Mucho más cerca de nosotros, los ejemplos de ese mismo mecanismo de asimilación entre la imagen y lo imaginado, por parte de sus propios agresores rituales, son igualmente numerosos. Llama la atención que en el completo resumen de martirilogios de Montero Moreno, el capítulo dedicado a los actos iconoclastas en sí se titule nada más y nada menos que «El martirio de las cosas». Los testimonios que se brindan en ese apartado abundan en lo atinado de la percepción que el mencionado título sugiere, que es la de que los objetos sagrados no fueron destruidos, sino atormentados y, finalmente, asesinados. Allí se narra, por ejemplo, como en el pueblo abulense de Herradón de Pinares, uno de los asaltantes a la iglesia parroquial espetó al sagrario diciéndole: «Ríndete. Hace tiempo que tenía ganas de vengarme de tí». Es enorme la cantidad de imágenes sagradas que, en las primeras semanas de la Guerra Civil, son fusiladas, ahogadas, colgadas del cuello, apuñaladas, apaleadas, enterradas, despedazadas a hachazos, torturadas... En la crónica de las agresiones iconoclastas en la provincia de Toledo se remarca como las imágenes son arrastradas por caballerías y apaleadas en el trayecto, como se les arrancan los ojos, como se las descuartiza y sus pedazos colgados por las paredes... .(. Rivera, La persecución religiosa en la Diócesis de Toledo, 1936-1939). En el Marirologio de Cuenca se narran multitud de ejemplos de cómo, en el verano del 36, a las imágenes se las trataba con «forma teológica» y «orden litúrgico»: «….con hachas, las astillaban, les cortaban las cabezas y con ellas jugaban a la pelota, les rompían los brazos y las piernas, o las ataban con cuerdas y las llevaban por las calles ; o las “fusilaban”, tirándoles con escopetas y pistolas...». Y son sólo algunos casos tomados de la tremenda explosión de furia iconoclasta que conoció nuestro país en el verano de 1936, alusión de lo más pertinente en este contexto, por el papel tan fundamental que tuvo Frederic Marés en el rescate de buena parte del tesoro artístico catalán en aquellos momentos, episodio al que se refiere de forma abundante en su libro El mundo fascinante del coleccionismo y las antigüedades..

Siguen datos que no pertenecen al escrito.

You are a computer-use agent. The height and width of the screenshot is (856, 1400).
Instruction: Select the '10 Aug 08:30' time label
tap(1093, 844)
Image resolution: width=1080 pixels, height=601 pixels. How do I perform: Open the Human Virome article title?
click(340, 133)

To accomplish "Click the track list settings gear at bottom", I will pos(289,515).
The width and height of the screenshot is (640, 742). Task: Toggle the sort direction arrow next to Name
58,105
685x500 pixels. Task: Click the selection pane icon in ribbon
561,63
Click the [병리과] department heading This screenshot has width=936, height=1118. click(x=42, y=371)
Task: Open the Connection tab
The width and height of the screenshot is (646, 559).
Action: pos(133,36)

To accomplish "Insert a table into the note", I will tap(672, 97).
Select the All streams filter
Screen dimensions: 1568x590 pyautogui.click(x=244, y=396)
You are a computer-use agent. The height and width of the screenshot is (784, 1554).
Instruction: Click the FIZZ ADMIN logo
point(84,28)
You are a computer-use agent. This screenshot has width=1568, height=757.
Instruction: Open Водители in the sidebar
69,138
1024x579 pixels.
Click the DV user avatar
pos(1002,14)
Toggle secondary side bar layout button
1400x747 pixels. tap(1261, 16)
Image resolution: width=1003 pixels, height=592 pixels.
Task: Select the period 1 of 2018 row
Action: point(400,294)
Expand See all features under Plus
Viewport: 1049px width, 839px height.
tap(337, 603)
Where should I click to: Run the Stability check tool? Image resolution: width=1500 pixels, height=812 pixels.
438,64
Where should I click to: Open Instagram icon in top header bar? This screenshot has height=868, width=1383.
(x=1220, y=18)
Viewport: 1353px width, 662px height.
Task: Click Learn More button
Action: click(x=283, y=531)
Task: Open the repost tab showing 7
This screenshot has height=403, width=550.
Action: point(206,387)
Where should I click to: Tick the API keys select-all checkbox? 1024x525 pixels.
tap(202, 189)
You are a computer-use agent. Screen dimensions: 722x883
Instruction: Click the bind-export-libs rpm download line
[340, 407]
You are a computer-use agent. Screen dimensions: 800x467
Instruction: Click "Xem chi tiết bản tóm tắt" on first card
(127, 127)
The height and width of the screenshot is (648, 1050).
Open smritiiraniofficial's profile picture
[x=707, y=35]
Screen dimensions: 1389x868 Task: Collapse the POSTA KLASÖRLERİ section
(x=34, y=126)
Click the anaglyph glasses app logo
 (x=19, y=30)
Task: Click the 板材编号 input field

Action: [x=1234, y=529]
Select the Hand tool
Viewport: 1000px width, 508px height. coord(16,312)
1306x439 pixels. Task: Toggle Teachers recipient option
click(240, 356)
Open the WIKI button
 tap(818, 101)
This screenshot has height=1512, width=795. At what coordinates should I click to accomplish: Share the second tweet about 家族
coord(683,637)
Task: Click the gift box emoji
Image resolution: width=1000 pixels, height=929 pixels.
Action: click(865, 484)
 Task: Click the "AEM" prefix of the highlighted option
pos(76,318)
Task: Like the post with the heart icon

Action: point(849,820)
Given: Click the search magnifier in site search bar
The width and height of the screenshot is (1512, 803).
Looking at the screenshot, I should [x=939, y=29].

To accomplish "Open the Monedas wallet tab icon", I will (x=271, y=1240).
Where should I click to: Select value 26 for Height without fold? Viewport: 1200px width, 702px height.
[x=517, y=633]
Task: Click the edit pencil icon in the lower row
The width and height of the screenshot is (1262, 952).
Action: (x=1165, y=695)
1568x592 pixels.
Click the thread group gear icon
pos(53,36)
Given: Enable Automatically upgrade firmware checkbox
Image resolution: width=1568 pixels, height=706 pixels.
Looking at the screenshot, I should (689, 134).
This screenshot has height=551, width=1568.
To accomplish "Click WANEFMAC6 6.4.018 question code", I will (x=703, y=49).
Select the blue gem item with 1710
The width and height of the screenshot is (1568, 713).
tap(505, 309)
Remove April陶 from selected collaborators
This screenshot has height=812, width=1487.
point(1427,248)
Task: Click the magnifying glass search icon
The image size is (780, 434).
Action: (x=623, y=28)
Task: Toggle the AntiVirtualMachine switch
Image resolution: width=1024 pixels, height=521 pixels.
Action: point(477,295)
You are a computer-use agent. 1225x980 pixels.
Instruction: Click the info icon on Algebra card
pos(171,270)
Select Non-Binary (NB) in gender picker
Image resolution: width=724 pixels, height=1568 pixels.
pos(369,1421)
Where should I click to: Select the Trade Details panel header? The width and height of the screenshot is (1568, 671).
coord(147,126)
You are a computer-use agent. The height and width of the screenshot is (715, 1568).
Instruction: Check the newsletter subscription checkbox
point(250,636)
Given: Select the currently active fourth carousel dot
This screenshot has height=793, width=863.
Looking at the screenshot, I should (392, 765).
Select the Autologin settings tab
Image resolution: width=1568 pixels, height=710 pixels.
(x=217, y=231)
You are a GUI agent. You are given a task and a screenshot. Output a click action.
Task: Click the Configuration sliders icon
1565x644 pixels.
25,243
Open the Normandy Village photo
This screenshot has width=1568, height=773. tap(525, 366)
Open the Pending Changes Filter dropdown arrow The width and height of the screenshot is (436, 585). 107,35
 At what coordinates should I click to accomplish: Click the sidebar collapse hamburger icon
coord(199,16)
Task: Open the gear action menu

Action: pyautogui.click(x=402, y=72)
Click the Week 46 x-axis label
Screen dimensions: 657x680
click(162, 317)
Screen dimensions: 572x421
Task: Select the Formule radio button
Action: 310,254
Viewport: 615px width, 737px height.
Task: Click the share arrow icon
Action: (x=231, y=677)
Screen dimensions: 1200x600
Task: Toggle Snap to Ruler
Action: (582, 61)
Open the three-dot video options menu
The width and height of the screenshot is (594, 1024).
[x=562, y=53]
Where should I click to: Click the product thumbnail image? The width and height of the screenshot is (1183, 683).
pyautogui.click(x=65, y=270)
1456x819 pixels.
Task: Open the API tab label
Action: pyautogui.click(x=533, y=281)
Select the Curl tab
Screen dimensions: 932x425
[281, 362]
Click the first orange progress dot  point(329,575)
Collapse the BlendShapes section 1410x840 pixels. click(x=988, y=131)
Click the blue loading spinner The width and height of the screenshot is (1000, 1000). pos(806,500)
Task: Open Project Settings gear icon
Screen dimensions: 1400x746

Y he aquí que Domi Mora vuelve a expresar aquella misma sensibilidad hacia la verdad oculta o disimulada tras el aparente hieratismo de ciertas imágenes las fuentes de cuyo poder y de la fascinación que ejercen son un enigma. En cuanto te descuidas, esea imágenes tan especiales como estas traspasan el umbral de esa vida que parecía que se limitaban a observar y que les observaba. En un momento dado cobran realidad, se escapan del dominio de lo meramente simbólico. Ya no se confornan con representar, sino que son; se convierten en lo que figuraban ser. Y entonces descubrimos que se mueven o se han movido. Se agitan levemente, tiemblan, se estremecen, experimentan espasmos minimos, apenas perceptibles, estremecimientos que nos estremecen. Por lo general, cuesta verlo, pero es por ello que nos resulta tan util la cámara de Domi Mora, cuya virtud se limita a hacernos notar cualidades imprevistas de lo que capta. En este caso, su lente mecánica nos da acceso a lo que nuestros ojos no pueden percibir en su torpeza: que las imágenes sagradas son sagradas porque no son imágenes. Un ánima las anima.